» PROBLEM DETAILS
Please reproduce all of the following data line for line, changing nothing.

------------------------------------------------------------------------

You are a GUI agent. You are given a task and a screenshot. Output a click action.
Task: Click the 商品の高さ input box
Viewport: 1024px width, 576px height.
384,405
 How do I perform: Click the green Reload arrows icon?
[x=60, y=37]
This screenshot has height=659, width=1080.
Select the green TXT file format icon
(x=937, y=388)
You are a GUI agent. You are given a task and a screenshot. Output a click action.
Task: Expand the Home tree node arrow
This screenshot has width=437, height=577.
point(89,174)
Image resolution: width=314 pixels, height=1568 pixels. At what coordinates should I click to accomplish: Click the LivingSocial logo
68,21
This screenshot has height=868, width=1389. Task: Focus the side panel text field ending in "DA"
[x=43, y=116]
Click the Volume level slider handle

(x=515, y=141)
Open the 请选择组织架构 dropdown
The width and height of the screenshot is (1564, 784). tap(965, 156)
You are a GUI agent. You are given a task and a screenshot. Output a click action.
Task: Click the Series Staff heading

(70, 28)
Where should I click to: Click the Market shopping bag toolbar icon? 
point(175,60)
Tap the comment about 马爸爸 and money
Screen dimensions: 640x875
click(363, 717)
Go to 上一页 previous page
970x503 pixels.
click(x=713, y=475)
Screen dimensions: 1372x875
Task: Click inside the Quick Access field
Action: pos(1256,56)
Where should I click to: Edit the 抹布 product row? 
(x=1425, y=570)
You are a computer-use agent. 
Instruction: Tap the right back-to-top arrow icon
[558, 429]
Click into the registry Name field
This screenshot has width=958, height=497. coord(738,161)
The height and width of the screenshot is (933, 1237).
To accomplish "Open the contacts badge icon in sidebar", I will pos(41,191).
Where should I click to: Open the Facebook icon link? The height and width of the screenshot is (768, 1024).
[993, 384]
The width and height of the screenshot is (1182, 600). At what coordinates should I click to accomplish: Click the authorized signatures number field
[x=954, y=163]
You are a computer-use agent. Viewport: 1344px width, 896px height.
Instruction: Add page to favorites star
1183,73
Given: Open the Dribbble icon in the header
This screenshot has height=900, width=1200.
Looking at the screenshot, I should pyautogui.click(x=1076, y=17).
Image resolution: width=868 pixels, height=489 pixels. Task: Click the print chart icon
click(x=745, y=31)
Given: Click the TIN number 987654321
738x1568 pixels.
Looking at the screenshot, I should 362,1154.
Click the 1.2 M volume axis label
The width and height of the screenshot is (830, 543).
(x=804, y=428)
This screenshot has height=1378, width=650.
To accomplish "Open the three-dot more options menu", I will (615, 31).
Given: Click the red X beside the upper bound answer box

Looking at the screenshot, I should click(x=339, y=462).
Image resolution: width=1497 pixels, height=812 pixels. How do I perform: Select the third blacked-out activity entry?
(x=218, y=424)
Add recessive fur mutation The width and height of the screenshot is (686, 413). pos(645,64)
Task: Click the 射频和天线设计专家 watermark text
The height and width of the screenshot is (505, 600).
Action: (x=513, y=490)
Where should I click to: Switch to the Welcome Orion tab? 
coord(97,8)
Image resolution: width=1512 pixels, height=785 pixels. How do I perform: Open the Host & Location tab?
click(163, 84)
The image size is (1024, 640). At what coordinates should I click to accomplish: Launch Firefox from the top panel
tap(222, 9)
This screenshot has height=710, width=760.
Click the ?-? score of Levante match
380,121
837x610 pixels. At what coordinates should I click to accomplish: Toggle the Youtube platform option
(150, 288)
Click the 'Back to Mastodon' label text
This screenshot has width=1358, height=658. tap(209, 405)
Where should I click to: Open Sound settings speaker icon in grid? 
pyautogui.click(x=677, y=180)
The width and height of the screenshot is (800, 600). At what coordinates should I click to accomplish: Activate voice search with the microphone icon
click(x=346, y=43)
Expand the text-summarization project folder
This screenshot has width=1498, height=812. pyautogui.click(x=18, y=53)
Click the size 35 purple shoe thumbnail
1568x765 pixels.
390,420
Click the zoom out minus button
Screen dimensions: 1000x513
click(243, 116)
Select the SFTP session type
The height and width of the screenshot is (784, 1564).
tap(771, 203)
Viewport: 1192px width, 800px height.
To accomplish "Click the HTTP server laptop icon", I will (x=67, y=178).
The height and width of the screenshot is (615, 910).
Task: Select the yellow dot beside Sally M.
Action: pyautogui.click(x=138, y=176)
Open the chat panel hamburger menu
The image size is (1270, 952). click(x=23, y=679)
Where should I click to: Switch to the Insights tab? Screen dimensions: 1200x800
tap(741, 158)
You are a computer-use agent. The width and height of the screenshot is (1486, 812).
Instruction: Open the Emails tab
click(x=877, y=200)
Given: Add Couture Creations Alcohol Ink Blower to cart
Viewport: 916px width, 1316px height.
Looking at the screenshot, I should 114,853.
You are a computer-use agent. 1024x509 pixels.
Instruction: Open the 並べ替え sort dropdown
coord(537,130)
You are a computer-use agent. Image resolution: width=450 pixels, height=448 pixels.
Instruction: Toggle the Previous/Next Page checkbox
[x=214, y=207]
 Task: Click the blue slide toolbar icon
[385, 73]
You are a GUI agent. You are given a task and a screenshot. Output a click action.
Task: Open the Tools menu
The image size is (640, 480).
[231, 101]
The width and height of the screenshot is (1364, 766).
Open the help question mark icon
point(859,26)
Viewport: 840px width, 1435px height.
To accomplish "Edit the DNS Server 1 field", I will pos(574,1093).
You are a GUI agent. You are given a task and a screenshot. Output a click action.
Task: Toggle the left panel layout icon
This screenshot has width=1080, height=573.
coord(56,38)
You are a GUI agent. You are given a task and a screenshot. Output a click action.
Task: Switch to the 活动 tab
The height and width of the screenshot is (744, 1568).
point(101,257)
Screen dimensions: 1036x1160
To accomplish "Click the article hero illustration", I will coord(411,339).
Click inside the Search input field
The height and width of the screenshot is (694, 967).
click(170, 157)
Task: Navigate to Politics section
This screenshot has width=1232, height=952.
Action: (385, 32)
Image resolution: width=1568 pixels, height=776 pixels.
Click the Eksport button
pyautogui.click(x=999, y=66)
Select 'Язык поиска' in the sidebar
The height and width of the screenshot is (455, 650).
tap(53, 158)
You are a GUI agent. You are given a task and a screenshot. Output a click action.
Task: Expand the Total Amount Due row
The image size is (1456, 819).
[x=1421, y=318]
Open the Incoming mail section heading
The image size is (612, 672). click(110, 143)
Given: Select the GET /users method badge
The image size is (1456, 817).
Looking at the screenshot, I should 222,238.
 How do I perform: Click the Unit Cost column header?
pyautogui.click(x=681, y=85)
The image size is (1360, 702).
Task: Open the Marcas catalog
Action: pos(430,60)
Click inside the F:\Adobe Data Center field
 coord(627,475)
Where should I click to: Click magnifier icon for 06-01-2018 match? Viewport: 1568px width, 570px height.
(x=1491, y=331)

------------------------------------------------------------------------

» SOLUTION TO THIS EXERCISE
You are a GUI agent. You are given a task and a screenshot. Output a click action.
Task: Click the 商品の高さ input box
Viewport: 1024px width, 576px height.
384,405
 How do I perform: Click the green Reload arrows icon?
[x=60, y=37]
This screenshot has height=659, width=1080.
Select the green TXT file format icon
(x=937, y=388)
You are a GUI agent. You are given a task and a screenshot. Output a click action.
Task: Expand the Home tree node arrow
This screenshot has width=437, height=577.
point(89,174)
Image resolution: width=314 pixels, height=1568 pixels. At what coordinates should I click to accomplish: Click the LivingSocial logo
68,21
This screenshot has height=868, width=1389. Task: Focus the side panel text field ending in "DA"
[x=43, y=116]
Click the Volume level slider handle

(x=515, y=141)
Open the 请选择组织架构 dropdown
The width and height of the screenshot is (1564, 784). tap(965, 156)
You are a GUI agent. You are given a task and a screenshot. Output a click action.
Task: Click the Series Staff heading

(70, 28)
Where should I click to: Click the Market shopping bag toolbar icon? 
point(175,60)
Tap the comment about 马爸爸 and money
Screen dimensions: 640x875
click(363, 717)
Go to 上一页 previous page
970x503 pixels.
click(x=713, y=475)
Screen dimensions: 1372x875
Task: Click inside the Quick Access field
Action: pos(1256,56)
Where should I click to: Edit the 抹布 product row? 
(x=1425, y=570)
You are a computer-use agent. 
Instruction: Tap the right back-to-top arrow icon
[558, 429]
Click into the registry Name field
This screenshot has width=958, height=497. coord(738,161)
The height and width of the screenshot is (933, 1237).
To accomplish "Open the contacts badge icon in sidebar", I will pos(41,191).
Where should I click to: Open the Facebook icon link? The height and width of the screenshot is (768, 1024).
[993, 384]
The width and height of the screenshot is (1182, 600). At what coordinates should I click to accomplish: Click the authorized signatures number field
[x=954, y=163]
You are a computer-use agent. Viewport: 1344px width, 896px height.
Instruction: Add page to favorites star
1183,73
Given: Open the Dribbble icon in the header
This screenshot has height=900, width=1200.
Looking at the screenshot, I should pyautogui.click(x=1076, y=17).
Image resolution: width=868 pixels, height=489 pixels. Task: Click the print chart icon
click(x=745, y=31)
Given: Click the TIN number 987654321
738x1568 pixels.
Looking at the screenshot, I should 362,1154.
Click the 1.2 M volume axis label
The width and height of the screenshot is (830, 543).
(x=804, y=428)
This screenshot has height=1378, width=650.
To accomplish "Open the three-dot more options menu", I will (615, 31).
Given: Click the red X beside the upper bound answer box

Looking at the screenshot, I should click(x=339, y=462).
Image resolution: width=1497 pixels, height=812 pixels. How do I perform: Select the third blacked-out activity entry?
(x=218, y=424)
Add recessive fur mutation The width and height of the screenshot is (686, 413). pos(645,64)
Task: Click the 射频和天线设计专家 watermark text
The height and width of the screenshot is (505, 600).
Action: (x=513, y=490)
Where should I click to: Switch to the Welcome Orion tab? 
coord(97,8)
Image resolution: width=1512 pixels, height=785 pixels. How do I perform: Open the Host & Location tab?
click(163, 84)
The image size is (1024, 640). At what coordinates should I click to accomplish: Launch Firefox from the top panel
tap(222, 9)
This screenshot has height=710, width=760.
Click the ?-? score of Levante match
380,121
837x610 pixels. At what coordinates should I click to accomplish: Toggle the Youtube platform option
(150, 288)
Click the 'Back to Mastodon' label text
This screenshot has width=1358, height=658. tap(209, 405)
Where should I click to: Open Sound settings speaker icon in grid? 
pyautogui.click(x=677, y=180)
The width and height of the screenshot is (800, 600). At what coordinates should I click to accomplish: Activate voice search with the microphone icon
click(x=346, y=43)
Expand the text-summarization project folder
This screenshot has width=1498, height=812. pyautogui.click(x=18, y=53)
Click the size 35 purple shoe thumbnail
1568x765 pixels.
390,420
Click the zoom out minus button
Screen dimensions: 1000x513
click(243, 116)
Select the SFTP session type
The height and width of the screenshot is (784, 1564).
tap(771, 203)
Viewport: 1192px width, 800px height.
To accomplish "Click the HTTP server laptop icon", I will (x=67, y=178).
The height and width of the screenshot is (615, 910).
Task: Select the yellow dot beside Sally M.
Action: pyautogui.click(x=138, y=176)
Open the chat panel hamburger menu
The image size is (1270, 952). click(x=23, y=679)
Where should I click to: Switch to the Insights tab? Screen dimensions: 1200x800
tap(741, 158)
You are a computer-use agent. The width and height of the screenshot is (1486, 812).
Instruction: Open the Emails tab
click(x=877, y=200)
Given: Add Couture Creations Alcohol Ink Blower to cart
Viewport: 916px width, 1316px height.
Looking at the screenshot, I should 114,853.
You are a computer-use agent. 1024x509 pixels.
Instruction: Open the 並べ替え sort dropdown
coord(537,130)
You are a computer-use agent. Image resolution: width=450 pixels, height=448 pixels.
Instruction: Toggle the Previous/Next Page checkbox
[x=214, y=207]
 Task: Click the blue slide toolbar icon
[385, 73]
You are a GUI agent. You are given a task and a screenshot. Output a click action.
Task: Open the Tools menu
The image size is (640, 480).
[231, 101]
The width and height of the screenshot is (1364, 766).
Open the help question mark icon
point(859,26)
Viewport: 840px width, 1435px height.
To accomplish "Edit the DNS Server 1 field", I will pos(574,1093).
You are a GUI agent. You are given a task and a screenshot. Output a click action.
Task: Toggle the left panel layout icon
This screenshot has width=1080, height=573.
coord(56,38)
You are a GUI agent. You are given a task and a screenshot. Output a click action.
Task: Switch to the 活动 tab
The height and width of the screenshot is (744, 1568).
point(101,257)
Screen dimensions: 1036x1160
To accomplish "Click the article hero illustration", I will coord(411,339).
Click inside the Search input field
The height and width of the screenshot is (694, 967).
click(170, 157)
Task: Navigate to Politics section
This screenshot has width=1232, height=952.
Action: (385, 32)
Image resolution: width=1568 pixels, height=776 pixels.
Click the Eksport button
pyautogui.click(x=999, y=66)
Select 'Язык поиска' in the sidebar
The height and width of the screenshot is (455, 650).
tap(53, 158)
You are a GUI agent. You are given a task and a screenshot. Output a click action.
Task: Expand the Total Amount Due row
The image size is (1456, 819).
[x=1421, y=318]
Open the Incoming mail section heading
The image size is (612, 672). click(110, 143)
Given: Select the GET /users method badge
The image size is (1456, 817).
Looking at the screenshot, I should 222,238.
 How do I perform: Click the Unit Cost column header?
pyautogui.click(x=681, y=85)
The image size is (1360, 702).
Task: Open the Marcas catalog
Action: pos(430,60)
Click inside the F:\Adobe Data Center field
 coord(627,475)
Where should I click to: Click magnifier icon for 06-01-2018 match? Viewport: 1568px width, 570px height.
(x=1491, y=331)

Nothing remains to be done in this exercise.